Los 25 mil asistentes gozaron de destellos de los inicios de Caifanes con rolas como: “Negro Cósmico”, “Para Que No Digas Que No Pienso En Ti” y “Miedo”. Era un estruendo generalizado en el ‘domo de cobre’, escuchando esas rolas que llevamos en la sangre, que forman parte de nuestra cultura musical, que engrandecen el buen rock mexicano y que es un privilegio y un placer volverlas a disfrutar de sus emisores originales.

La banda se mostraba siempre de pie, cantando, coreando y aludiendo cada una de sus rolas; siguiéndole con: “Te Estoy Mirando”, “Sombras En Tiempos Perdidos” y “Miércoles De Ceniza”.

El escenario, las luces y la tecnología hicieron el marco perfecto al show.

Luciendo su estruendosa energía, con unas ejecuciones exactas siguieron con: “Aquí no es así” y “Cuéntame tu vida”  haciendo vibrar el ‘Palacio de los Rebotes’, cuando llegó el momento de hacer historia con: “Antes de que nos olviden” “Hasta Morir”, “Estás Dormida” y “El Animal”.

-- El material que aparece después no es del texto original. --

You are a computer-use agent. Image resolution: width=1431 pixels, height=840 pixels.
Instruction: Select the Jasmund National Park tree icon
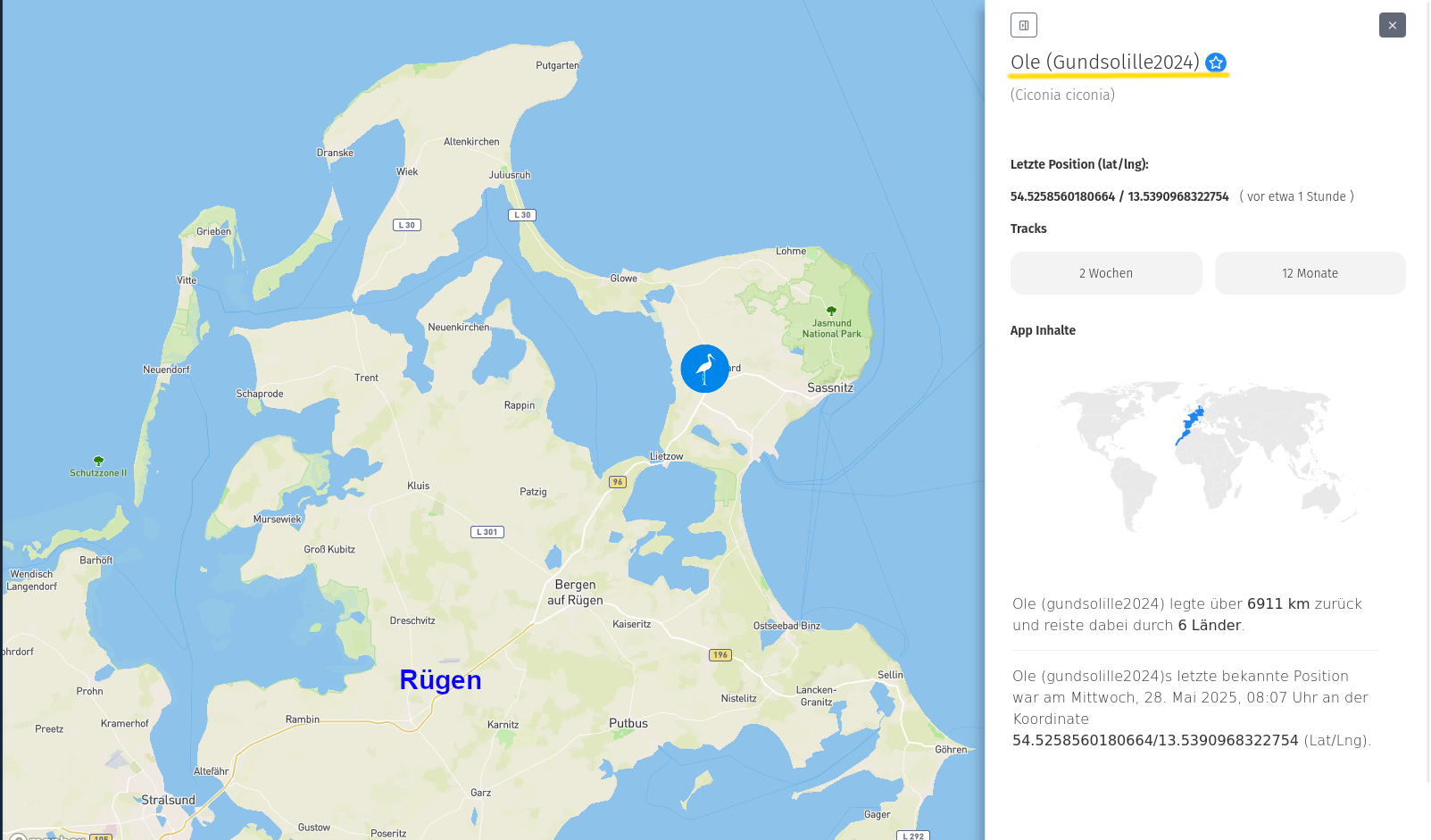[x=831, y=311]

Saúl se toma un tiempo para agradecer al público de arriba, en medio, los lados y el frente y decir “Gracias, toda la raza es igual de importante”.

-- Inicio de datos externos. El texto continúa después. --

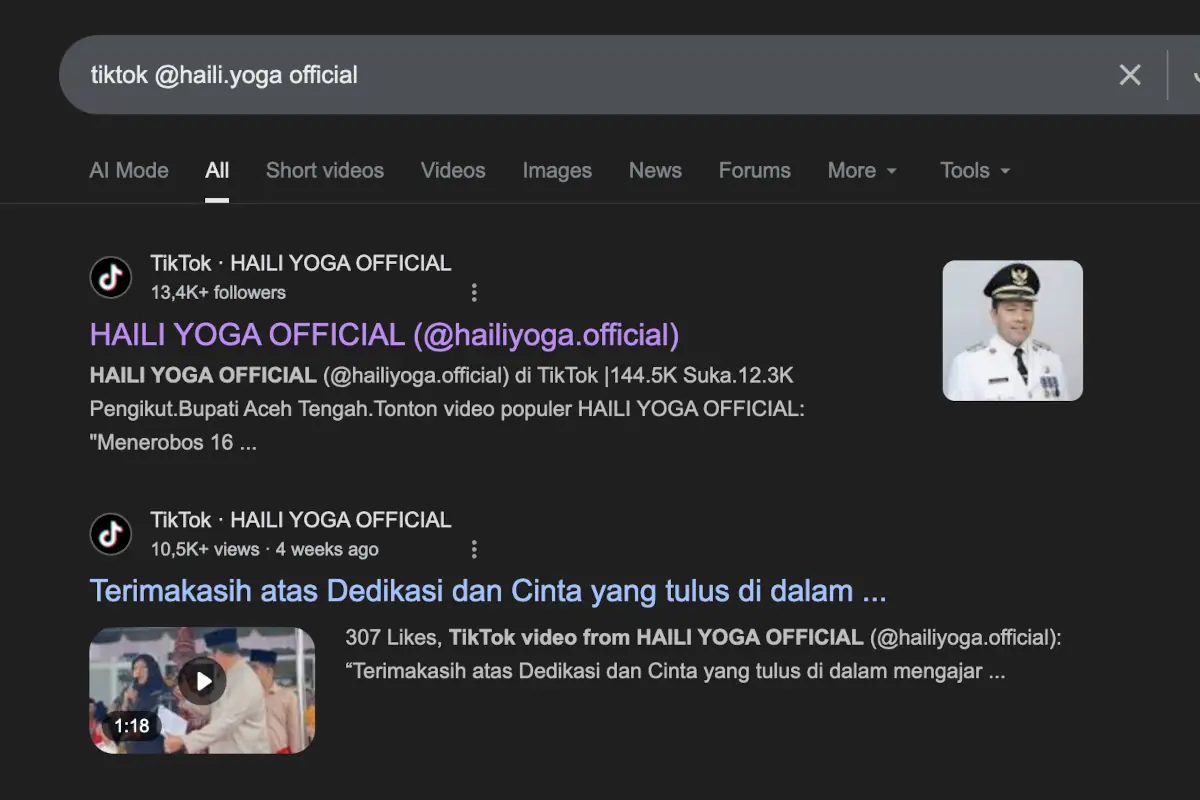Select the News tab

click(x=655, y=170)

Finalmente “Perdí Mi Ojo De Venado” para que  Los Dioses dejasen de estar ocultos y lucirse en el escenario.

“Detrás De Ti”, “Mátenme Porque Me Muero” y “Nos Vamos Juntos” cierran la primera parte del concierto.

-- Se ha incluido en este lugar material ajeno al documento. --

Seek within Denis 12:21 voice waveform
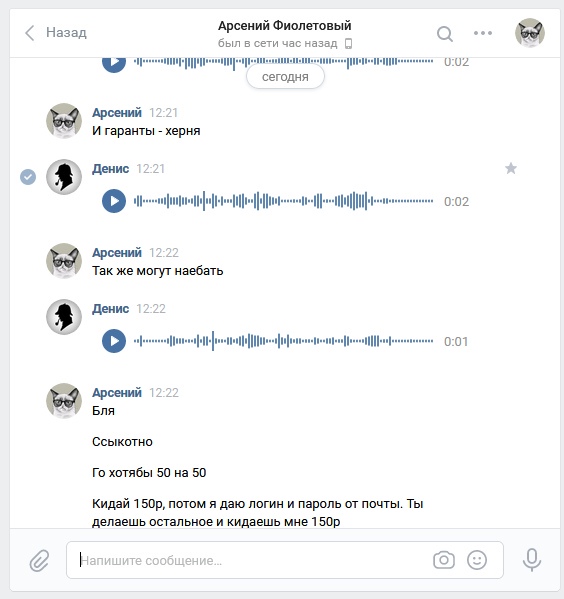[x=284, y=201]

Unos minutos de descanso y los Caifanes regresan para dar el toque mágico de esta gran noche, poniendo a bailar a todos con la tradicional “La Negra Tomasa”.

En un concierto memorable para la agrupación y los asistentes, sin duda, marcando un reinicio para la banda.

Saúl Hernández, siempre agradecido y reverenciando a sus fans hizo prueba de su sencillez al descender al final del show a tener un encuentro con su público y con un fondo musical que la audiencia no dejó de corear “Imagine” de John Lennon, demostrando que todo es posible, sólo basta imaginar y que muestra más palpable que volver a verlos juntos en un escenario sobrepasando de los desacuerdos entre ellos que alguna vez los separaron.

El éxtasis del concierto se hizo presente en la última parte de la presentación: “La Célula Que Explota”, “Afuera” “No Dejes Que”.

No cabe duda que la vigencia es para los grandes. Hay Caifanes para rato.

La buena música es un privilegio para quien la sabe apreciar.